Bourse : Juger les délits financiers dans un délai raisonnable, une gageure

Les affaires de délinquance financière mettent souvent près de dix ans, voire plus, avant d'être jugées définitivement, comme l'ont montré de récents exemples, un délai hors norme très préjudiciable mais difficilement compressible.
Cette année, quatre dossiers boursiers d'importance devaient être jugés à Paris. Deux l'ont été, Vivendi et Pechiney, treize et onze ans respectivement après les faits, mais pas définitivement, car le premier ira en cassation et le second en appel. Pire, les deux autres affaires, Altran et EADS, ont été renvoyées au juge d'instruction pour qu'il revoie sa copie. Douze et huit ans après la période incriminée, d'anciens dirigeants de ces sociétés attendent toujours un premier jugement au fond. « Ce n'est pas bon. L'élément pédagogique a complètement disparu. Tout le monde a oublié », observe l'avocat Thierry Gontard, du cabinet Simmons & Simmons, spécialiste du droit boursier.
Autre phénomène, en matière de délinquance financière, boursière en particulier, le long délai entre les faits et l'audience vaut souvent une certaine clémence aux prévenus. « Vous avez une juridiction qui va se prononcer quinze ans plus tard et on considère qu'elle veut la paix des braves. La justice pénale, sur ces sujets, n'est pas très sévère, c'est le drame », déplore l'avocat Nicolas Lecoq-Vallon, du cabinet Lecoq-Vallon & Féron Poloni, conseil de parties civiles dans de nombreux dossiers de délinquance financière.
Tout le gratin du droit pénal
Les raisons de ces délais anormaux sont multiples et les responsabilités partagées. Les avocats de la défense, souvent recrutés à prix d'or parmi les pénalistes les plus réputés ou les spécialistes les plus pointus, y contribuent, selon les conseils de parties civiles. « En face, on a tout le gratin du droit pénal. Ils ont le temps, ils sont très bien payés. Ils sont là pour que ça dure le plus longtemps possible », estime Me Lecoq-Vallon.
En cause notamment, les passages réguliers devant la chambre de l'instruction pour contester tel ou tel acte du juge, qui rallongent la procédure, a fortiori dans des dossiers où le nombre des prévenus approche souvent la dizaine. À l'audience, les avocats de la défense n'hésitent pas à dégainer une question prioritaire de constitutionnalité (QPC) ou à plaider des nullités (avec succès pour EADS et Altran), ce qui occasionne de fréquents renvois.

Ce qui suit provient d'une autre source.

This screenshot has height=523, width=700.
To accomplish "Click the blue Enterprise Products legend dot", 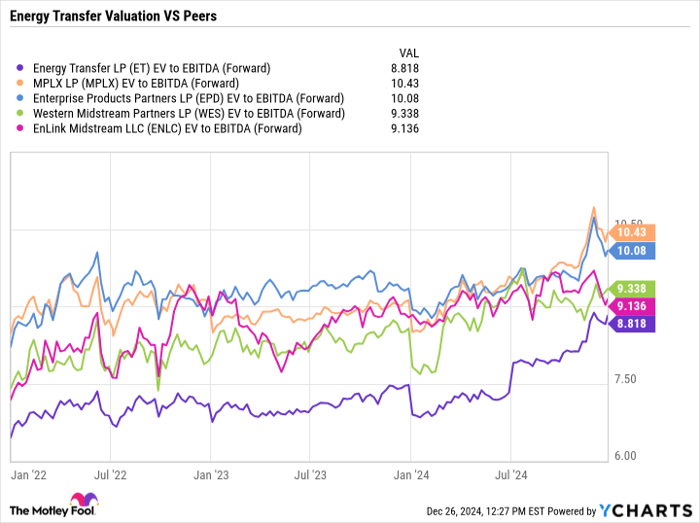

Souvent, en matière boursière, l'affaire a déjà été jugée par l'Autorité des marchés financiers (AMF), le gendarme de la bourse. La défense, qui a donc eu l'occasion de travailler le dossier en profondeur et s'appuie sur une parfaite connaissance du droit financier, est à même de mettre à profit la moindre faille.
Lenteur = clémence ?
En face, les conseils de parties civiles, quand il y en a, n'ont pas les mêmes moyens et n'étaient pas associés à la procédure devant l'AMF. « On lutte à armes complètement inégales entre les parties civiles et la défense », constate Me Daniel Richard, habitué des procès financiers du côté des parties civiles.« Je ne dis pas que les avocats ne contribuent pas à la longueur de la procédure par certains recours, mais ça ne joue que sur quelques mois », tempère Me Gontard. « Les personnes que j'ai assistées n'avaient qu'une seule chose en tête, c'est d'en terminer au plus vite », assure-t-il.
Mais le prévenu et son conseil, s'ils ont un but commun, peuvent diverger sur la méthode. « Les avocats considèrent très souvent, à raison, que plus la décision interviendra tardivement par rapport aux faits, plus ils auront des chances d'obtenir la clémence de la juridiction », explique le président de l'Association française des magistrats instructeurs, Jean-Luc Bongrand. « Il y a plusieurs facteurs de lenteur » de la justice, reconnaît M. Bongrand. Côté autorités judiciaires et police, « le problème essentiel, c'est la surcharge. Les policiers sont surchargés. Les parquets sont débordés. Les moyens sont insuffisants ». Quant au juge d'instruction, « quand on a une centaine de dossiers, on ne peut pas les traiter tous rapidement. »
Dès lors, au jeu de la priorité, passent en premiers les dossiers dans lesquels des personnes sont en détention provisoire, ce qui est rarissime pour un délit boursier. Paradoxalement, le fait que l'AMF ait déjà constitué un dossier joue plutôt comme un frein que comme un accélérateur. « Tout est sur le papier, figé, donc on n'est plus dans l'urgence. On n'est plus dans des dossiers où il faut aller vite en perquisitions », explique M. Bongrand.
Pour Me Richard, « il n'y a pas de volonté politique de se servir de tous les moyens de la justice pour poursuivre les délinquants financiers ».